2024-02-29 15:37:00.736 Hail: WARN: 'file:///mnt/project/Bulk/DRAGEN WGS/DRAGEN population level WGS variants, pVCF format [500k release]/chr22/ukb24310_c22_b2446_v1.vcf.gz' refers to no files
[...]
Hail version: 0.2.116-cd64e0876c94
Error summary: HailException: arguments refer to no files

Can you please suggest how to fix this?

Comments

12 comments

  • Comment author
    Rachael W The helpers that keep the community running smoothly. UKB Community team Data Analyst

    Could this be related to this post https://community.ukbiobank.ac.uk/hc/en-gb/community/posts/16019642090141-How-to-properly-write-paths-with-the-CLI-and-dx 

    0
  • Comment author
    Andrew Anighoro

    From what I could get from that post, I tried changing the path definition to:

    PATH_TO_VCF = "file:///mnt/project/Bulk/DRAGEN\ WGS/DRAGEN\ population\ level\ WGS\ variants,\ pVCF\ format\ */chr22/ukb24310_c22_b2446_v1.vcf.gz"

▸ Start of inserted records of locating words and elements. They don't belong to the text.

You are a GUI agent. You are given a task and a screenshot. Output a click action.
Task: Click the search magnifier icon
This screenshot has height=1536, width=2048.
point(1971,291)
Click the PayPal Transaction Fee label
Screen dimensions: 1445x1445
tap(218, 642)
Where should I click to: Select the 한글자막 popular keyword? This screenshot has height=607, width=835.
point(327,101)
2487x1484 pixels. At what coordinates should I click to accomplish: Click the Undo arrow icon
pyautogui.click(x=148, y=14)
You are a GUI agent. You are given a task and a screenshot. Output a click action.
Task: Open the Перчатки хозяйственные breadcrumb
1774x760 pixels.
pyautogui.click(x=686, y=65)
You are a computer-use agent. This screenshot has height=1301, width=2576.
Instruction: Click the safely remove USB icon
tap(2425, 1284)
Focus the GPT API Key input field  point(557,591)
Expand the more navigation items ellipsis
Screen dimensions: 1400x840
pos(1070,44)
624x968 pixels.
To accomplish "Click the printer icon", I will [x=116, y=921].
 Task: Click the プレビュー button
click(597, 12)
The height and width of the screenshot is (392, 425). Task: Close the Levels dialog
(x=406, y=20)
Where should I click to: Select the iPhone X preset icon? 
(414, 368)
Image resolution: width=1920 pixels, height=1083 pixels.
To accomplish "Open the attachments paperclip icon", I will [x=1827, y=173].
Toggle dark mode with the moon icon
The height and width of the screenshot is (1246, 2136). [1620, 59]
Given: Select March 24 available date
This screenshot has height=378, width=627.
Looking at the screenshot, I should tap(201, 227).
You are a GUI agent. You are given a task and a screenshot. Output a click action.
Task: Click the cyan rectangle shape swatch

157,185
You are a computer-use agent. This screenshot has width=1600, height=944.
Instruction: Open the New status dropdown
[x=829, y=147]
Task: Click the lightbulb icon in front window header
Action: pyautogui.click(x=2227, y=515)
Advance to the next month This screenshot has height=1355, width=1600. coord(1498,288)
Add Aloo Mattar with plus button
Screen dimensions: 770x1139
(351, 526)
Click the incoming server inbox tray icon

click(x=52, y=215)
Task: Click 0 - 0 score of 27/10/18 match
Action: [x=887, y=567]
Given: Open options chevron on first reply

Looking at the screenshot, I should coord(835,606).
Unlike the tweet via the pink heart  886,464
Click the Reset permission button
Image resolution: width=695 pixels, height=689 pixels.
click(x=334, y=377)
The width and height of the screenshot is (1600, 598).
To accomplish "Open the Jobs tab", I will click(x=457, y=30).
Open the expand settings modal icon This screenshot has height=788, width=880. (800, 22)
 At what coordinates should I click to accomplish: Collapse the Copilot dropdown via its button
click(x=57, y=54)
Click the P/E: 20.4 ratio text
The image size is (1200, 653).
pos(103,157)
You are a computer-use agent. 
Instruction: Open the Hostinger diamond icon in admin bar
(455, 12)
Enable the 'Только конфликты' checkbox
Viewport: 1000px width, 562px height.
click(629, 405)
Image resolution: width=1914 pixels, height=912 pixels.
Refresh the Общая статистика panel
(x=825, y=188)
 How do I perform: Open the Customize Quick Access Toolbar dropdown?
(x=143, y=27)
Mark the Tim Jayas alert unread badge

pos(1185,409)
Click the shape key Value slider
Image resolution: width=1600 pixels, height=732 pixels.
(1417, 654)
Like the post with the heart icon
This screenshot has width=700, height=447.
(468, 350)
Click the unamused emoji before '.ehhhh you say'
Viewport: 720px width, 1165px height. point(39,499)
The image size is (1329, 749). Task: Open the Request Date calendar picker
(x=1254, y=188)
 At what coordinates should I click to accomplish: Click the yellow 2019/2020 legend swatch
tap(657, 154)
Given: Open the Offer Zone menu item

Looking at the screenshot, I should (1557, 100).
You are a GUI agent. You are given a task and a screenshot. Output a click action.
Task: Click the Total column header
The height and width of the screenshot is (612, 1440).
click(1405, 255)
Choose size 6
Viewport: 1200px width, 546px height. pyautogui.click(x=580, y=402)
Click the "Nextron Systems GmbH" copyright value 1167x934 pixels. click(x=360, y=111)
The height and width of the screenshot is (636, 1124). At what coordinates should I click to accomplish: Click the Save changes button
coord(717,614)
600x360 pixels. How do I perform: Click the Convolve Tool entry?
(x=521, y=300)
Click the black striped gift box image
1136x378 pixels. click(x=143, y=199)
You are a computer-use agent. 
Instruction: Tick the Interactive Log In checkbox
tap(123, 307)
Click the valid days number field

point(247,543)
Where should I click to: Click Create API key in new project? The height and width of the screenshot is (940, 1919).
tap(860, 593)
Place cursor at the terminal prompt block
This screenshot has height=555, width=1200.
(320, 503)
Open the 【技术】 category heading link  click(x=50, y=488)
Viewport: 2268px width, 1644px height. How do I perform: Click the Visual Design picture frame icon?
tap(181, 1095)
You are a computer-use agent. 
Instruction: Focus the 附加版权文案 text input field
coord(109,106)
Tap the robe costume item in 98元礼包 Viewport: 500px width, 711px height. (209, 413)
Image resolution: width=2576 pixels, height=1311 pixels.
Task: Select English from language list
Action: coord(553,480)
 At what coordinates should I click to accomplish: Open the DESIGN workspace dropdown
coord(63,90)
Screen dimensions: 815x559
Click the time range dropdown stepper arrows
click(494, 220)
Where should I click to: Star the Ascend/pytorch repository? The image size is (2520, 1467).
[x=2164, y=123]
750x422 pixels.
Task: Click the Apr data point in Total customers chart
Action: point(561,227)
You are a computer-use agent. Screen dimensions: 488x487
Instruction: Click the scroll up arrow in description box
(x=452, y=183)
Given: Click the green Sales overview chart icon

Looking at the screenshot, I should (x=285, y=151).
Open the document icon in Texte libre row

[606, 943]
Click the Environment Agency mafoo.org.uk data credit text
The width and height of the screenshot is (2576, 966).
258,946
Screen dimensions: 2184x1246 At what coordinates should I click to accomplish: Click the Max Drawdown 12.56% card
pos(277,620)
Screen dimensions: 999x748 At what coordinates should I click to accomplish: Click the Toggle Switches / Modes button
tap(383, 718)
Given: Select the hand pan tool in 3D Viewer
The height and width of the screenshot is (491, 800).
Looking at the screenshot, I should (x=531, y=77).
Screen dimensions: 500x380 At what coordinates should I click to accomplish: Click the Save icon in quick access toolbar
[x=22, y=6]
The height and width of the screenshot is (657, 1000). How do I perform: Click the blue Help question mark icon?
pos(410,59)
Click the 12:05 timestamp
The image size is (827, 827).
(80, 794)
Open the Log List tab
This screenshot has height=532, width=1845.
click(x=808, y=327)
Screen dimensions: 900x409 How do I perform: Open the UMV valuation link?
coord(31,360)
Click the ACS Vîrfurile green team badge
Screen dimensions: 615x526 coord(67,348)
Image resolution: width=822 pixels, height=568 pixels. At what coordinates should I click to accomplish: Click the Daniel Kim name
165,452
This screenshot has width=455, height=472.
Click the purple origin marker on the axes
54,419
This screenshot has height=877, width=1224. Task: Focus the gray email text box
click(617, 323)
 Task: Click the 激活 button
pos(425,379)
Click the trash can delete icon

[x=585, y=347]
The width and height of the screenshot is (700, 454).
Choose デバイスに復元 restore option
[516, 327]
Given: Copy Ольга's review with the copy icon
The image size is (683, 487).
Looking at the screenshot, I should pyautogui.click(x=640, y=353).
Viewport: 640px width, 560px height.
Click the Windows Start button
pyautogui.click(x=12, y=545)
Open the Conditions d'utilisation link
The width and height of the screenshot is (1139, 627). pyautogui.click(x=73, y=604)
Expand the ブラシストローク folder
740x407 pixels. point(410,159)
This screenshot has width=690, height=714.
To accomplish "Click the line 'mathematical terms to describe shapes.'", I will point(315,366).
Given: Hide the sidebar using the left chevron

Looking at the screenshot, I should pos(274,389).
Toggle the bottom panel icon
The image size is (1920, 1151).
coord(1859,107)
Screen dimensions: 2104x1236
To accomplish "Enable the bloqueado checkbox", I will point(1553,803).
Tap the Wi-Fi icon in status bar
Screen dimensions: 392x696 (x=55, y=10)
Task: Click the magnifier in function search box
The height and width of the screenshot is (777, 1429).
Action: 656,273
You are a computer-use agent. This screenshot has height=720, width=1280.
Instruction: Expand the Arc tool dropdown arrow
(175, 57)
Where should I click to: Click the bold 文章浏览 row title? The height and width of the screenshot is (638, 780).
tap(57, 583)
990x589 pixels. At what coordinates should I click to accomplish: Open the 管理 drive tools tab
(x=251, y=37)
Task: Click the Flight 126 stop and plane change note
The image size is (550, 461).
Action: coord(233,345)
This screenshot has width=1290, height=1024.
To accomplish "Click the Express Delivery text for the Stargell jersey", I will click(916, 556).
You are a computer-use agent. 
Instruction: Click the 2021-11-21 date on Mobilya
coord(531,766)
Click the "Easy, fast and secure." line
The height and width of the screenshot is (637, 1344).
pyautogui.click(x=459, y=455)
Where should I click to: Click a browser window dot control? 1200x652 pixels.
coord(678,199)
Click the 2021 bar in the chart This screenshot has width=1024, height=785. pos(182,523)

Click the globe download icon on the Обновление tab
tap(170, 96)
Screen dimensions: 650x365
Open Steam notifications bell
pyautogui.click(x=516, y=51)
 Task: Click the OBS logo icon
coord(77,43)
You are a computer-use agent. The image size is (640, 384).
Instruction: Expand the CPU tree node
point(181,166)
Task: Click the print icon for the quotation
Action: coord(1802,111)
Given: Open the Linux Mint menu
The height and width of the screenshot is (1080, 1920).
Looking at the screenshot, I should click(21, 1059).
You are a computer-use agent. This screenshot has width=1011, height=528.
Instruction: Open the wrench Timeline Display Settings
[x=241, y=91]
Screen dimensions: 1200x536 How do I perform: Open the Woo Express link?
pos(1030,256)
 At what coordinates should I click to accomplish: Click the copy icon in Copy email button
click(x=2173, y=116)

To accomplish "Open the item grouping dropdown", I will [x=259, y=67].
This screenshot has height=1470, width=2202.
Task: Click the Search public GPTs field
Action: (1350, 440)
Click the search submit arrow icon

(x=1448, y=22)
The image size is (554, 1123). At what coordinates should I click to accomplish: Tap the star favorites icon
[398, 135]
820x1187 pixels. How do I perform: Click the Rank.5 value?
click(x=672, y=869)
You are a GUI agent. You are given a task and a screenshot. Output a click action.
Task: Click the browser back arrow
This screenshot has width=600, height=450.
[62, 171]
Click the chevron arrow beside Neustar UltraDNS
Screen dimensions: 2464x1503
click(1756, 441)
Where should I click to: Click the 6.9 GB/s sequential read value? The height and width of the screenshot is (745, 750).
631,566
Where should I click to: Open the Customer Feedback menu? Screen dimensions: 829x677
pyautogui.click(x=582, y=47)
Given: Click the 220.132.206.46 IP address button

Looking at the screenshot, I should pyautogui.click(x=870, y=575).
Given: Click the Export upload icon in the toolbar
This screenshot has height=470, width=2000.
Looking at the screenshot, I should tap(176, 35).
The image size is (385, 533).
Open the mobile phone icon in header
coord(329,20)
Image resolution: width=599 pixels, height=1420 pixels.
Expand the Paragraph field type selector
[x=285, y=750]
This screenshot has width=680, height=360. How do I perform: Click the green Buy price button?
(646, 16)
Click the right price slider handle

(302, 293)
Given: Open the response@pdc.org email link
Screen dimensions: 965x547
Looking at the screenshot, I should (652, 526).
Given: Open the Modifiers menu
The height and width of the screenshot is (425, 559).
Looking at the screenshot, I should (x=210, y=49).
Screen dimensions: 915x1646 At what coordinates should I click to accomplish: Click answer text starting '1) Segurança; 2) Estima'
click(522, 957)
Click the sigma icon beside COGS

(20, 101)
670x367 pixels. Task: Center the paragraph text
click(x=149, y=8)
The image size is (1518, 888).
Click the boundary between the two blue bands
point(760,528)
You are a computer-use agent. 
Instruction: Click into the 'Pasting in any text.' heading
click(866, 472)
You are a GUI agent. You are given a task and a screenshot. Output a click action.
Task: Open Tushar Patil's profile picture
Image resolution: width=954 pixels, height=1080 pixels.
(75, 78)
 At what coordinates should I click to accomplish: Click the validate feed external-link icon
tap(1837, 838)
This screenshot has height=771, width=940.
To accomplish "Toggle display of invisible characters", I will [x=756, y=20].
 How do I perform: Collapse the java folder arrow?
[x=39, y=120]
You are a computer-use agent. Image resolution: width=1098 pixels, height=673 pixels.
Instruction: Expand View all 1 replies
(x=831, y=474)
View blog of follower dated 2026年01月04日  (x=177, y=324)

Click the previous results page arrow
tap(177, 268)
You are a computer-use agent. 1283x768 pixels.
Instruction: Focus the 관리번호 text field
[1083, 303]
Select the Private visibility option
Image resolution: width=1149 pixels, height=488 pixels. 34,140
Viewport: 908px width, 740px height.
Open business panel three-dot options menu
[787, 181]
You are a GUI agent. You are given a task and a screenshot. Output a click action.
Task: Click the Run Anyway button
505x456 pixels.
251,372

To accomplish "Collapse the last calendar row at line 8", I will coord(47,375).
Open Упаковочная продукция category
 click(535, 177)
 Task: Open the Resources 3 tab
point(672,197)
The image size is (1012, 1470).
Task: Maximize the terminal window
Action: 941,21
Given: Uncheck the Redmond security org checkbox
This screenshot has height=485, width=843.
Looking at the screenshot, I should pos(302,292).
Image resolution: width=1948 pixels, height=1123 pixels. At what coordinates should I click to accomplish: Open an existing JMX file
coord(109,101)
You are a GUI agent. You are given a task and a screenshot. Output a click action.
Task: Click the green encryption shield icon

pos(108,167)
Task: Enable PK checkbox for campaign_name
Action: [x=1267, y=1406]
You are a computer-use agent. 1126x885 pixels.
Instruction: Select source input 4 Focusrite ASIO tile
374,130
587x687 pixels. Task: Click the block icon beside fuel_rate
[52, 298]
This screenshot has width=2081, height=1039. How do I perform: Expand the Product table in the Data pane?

    Unfortunately, that did not help.

    It seems like internally it can resolve the path as the first line of the error message includes the string [500k release] which I represented with the wildcard * to avoid using brackets:

    2024-03-07 15:48:11.752 Hail: WARN: 'file:/mnt/project/Bulk/DRAGEN WGS/DRAGEN population level WGS variants, pVCF format [500k release]/chr22/ukb24310_c22_b2446_v1.vcf.gz' refers to no files

    Listing the path after file: in the error message within a terminal correctly identifies the file:

    root@job-[...]:/opt/notebooks# ls "/mnt/project/Bulk/DRAGEN WGS/DRAGEN population level WGS variants, pVCF format [500k release]/chr22/ukb24310_c22_b2446_v1.vcf.gz"
    '/mnt/project/Bulk/DRAGEN WGS/DRAGEN population level WGS variants, pVCF format [500k release]/chr22/ukb24310_c22_b2446_v1.vcf.gz'
    0
  • Comment author
    Mike DNAnexus Team

    This is an issue with Hail when the file path contains square brackets [], in this case the path to data-field 24310 is /Bulk/DRAGEN WGS/DRAGEN population level WGS variants, pVCF format [500k release]/.

    The workaround is to create a new folder without the square brackets, then move all chromosome subfolders to it. I have created a bash script for this task.

    Please save it to an .sh file and upload the script to your project, then open a ttyd/SAK job and run this script. This will create a new /Bulk/DRAGEN WGS/DRAGEN population level WGS variants, pVCF format - 500k release/ directory (without square brackets), then move subfolders to it.

    #!/usr/bin/env bash
    set -xeuo pipefail
    
    # create a new folder without square brackets []
    dx mkdir "/Bulk/DRAGEN WGS/DRAGEN population level WGS variants, pVCF format - 500k release/"
    
    # move each subfolder to the new location
    for folder in $(dx ls "/Bulk/DRAGEN WGS/DRAGEN population level WGS variants, pVCF format [500k release]/"); do
        echo "Moving folder ${folder}"
        dx mv "/Bulk/DRAGEN WGS/DRAGEN population level WGS variants, pVCF format [500k release]/${folder}" "/Bulk/DRAGEN WGS/DRAGEN population level WGS variants, pVCF format - 500k release/${folder}"
    done
    echo "Done"
    3
  • Comment author
    Andrew Anighoro

    Thanks for your reply. Can you comment if by running this I'll be incurring any extra data storage costs?

    0
  • Comment author
    Rachael W The helpers that keep the community running smoothly. UKB Community team Data Analyst

    If Hail is internally seeing the [ ] correctly, then maybe there is a different issue.  Can you pass Hail a file path that doesn't have any [ ] ?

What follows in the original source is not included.